Dalam perspektif perempuan praktik poligini tidak sesuai dengan hak-hak dasar manusia dan merugikan perempuan, sejumlah aktifis perempuan melakukan berbagai upaya untuk menentang poligini yang telah menjadi bagian dari isu kekerasan terhadap perempuan. Sejumlah pimpinan organisasi perempuan berbasis Islam pada akhirnya juga tidak setuju poligini, walaupun organisasi induknya yang dipimpin laki-laki tidak tertarik untuk membicarakannya.

Penelitian dilakukan oleh Feillard[5] pada tahun 1995 tentang perempuan muslim dengan mewawancarai 23 tokoh perempuan dari berbagai organisasi perempuan yang berbasis Islam maupun LSM. Dalam penelitian ini Feillard mengangkat isu poligini. Hampir seluruh responden yang diwawancarai, baik yang setuju maupun yang tidak setuju, memberikan pernyataan yang tegas bahwa poligini tidak menjadi persoalan mereka karena dalam keluarga mereka tidak ada praktik poligini. Musdah Mulia melalui Counter Legal Drafting (CLD) juga melakukan perlawanan keras bahwa poligini adalah haram bi ghairihi, karena keharamannya didasarkan dampak poligini jelas-jelas terjadi kemudharatan dalam kehidupan, bukan pada hukum asli poligini itu sendiri.

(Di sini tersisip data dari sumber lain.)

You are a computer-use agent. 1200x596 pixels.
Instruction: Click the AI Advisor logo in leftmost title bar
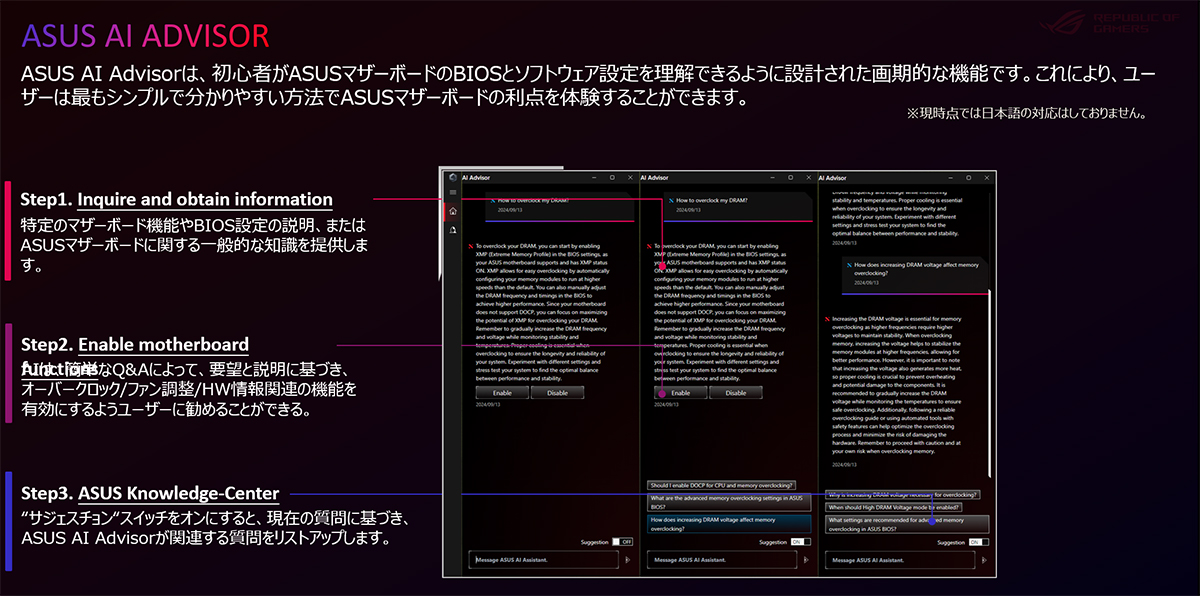click(x=452, y=176)
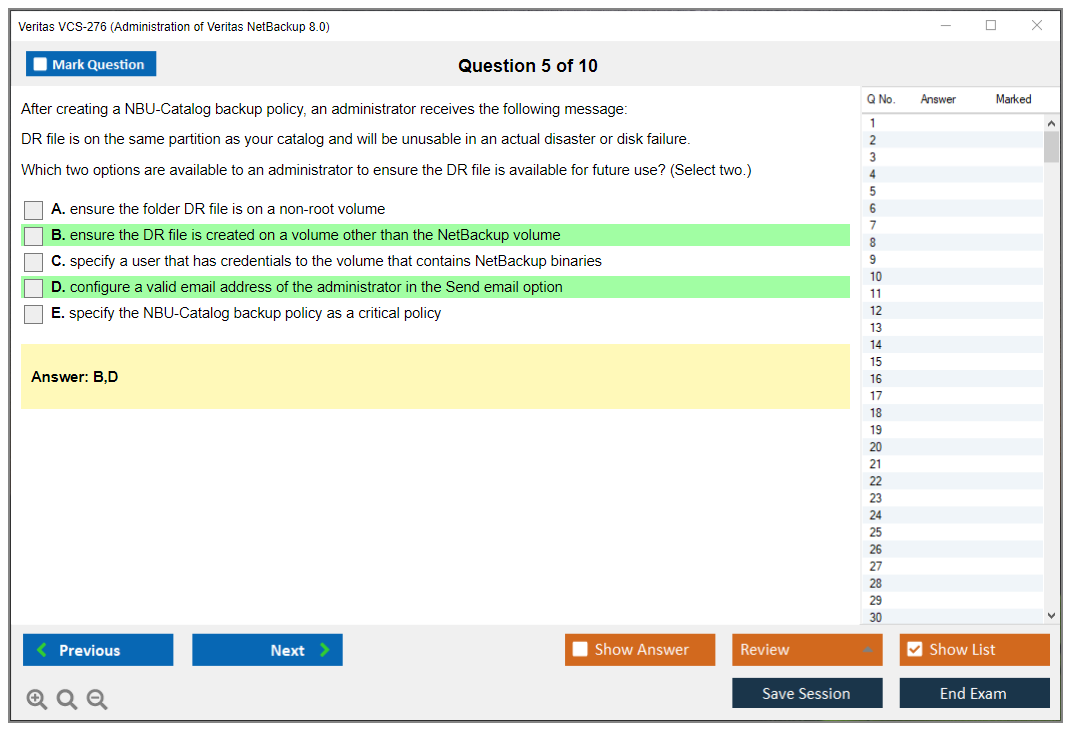
Task: Click the Save Session button
Action: click(806, 693)
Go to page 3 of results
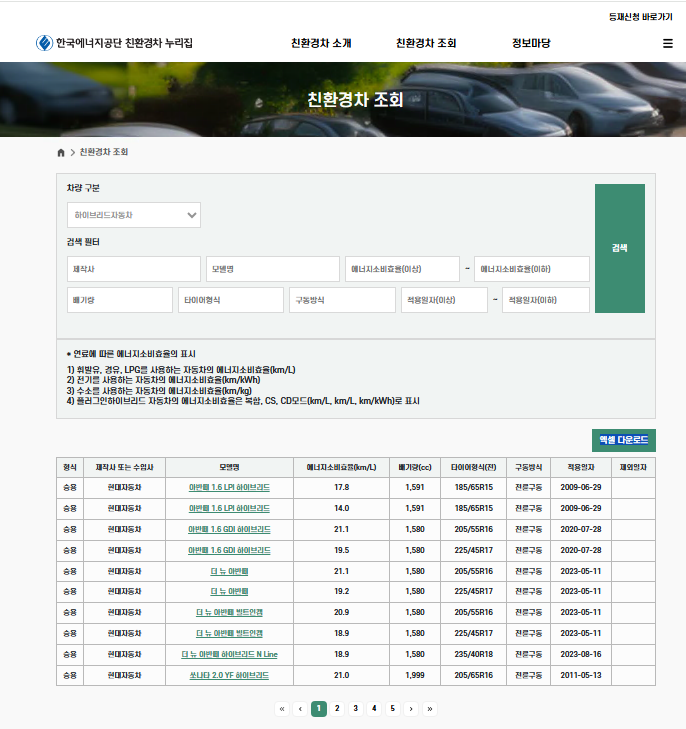 point(355,709)
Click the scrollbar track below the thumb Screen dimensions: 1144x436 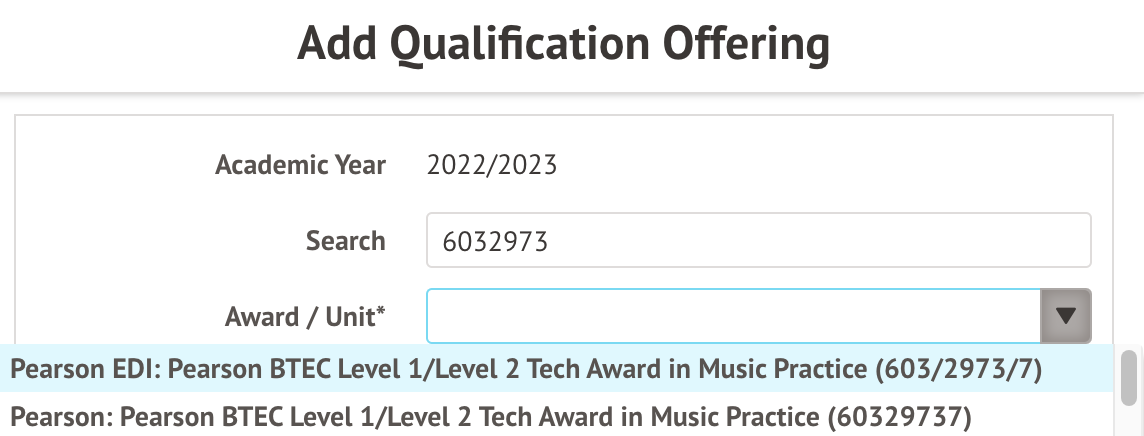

Dengan demikian poligini telah menjadi perdebatan yang panjang di Indonesia, dan tampaknya masih terus-menerus menjadi pembahasan dari masa ke masa karena menyangkut persoalan keadilan, kesetaraan gender, hak asasi manusia, demokrasi, dan dampak-dampak yang diakibatkan jika poligini diberlakukan dan jika melegalkan monogami sebagai satu-satunya bentuk perkawinan di Indonesia.



[1] Lihat: Kartini, Surat-surat Kepada Ny. Abendanon Mandri dan Saminya, (Jakarta: Djambatan, 1989), 10.

[2] Lihat: Menimbang Poligami, Jurnal Perempuan No. 31, Tahun 2003, 30-31.

[3] Lihat: Adnan Buyung Nasution, Aspirasi Pemerintahan Konstitusional di Indonesia Studi Sosio-Legal atas Konstituante 1956-1959 (Jakarta: Grafiti Pers, 1995)

[4] Lihat: Penelitian Indraswati Dyah Saptaningrum, Sejarah Undang-undang Perkawinan dan Pembakuan Peran Perempuan dalam Undang-undang Perkawinan (Jakarta: LBH APIK, 1999).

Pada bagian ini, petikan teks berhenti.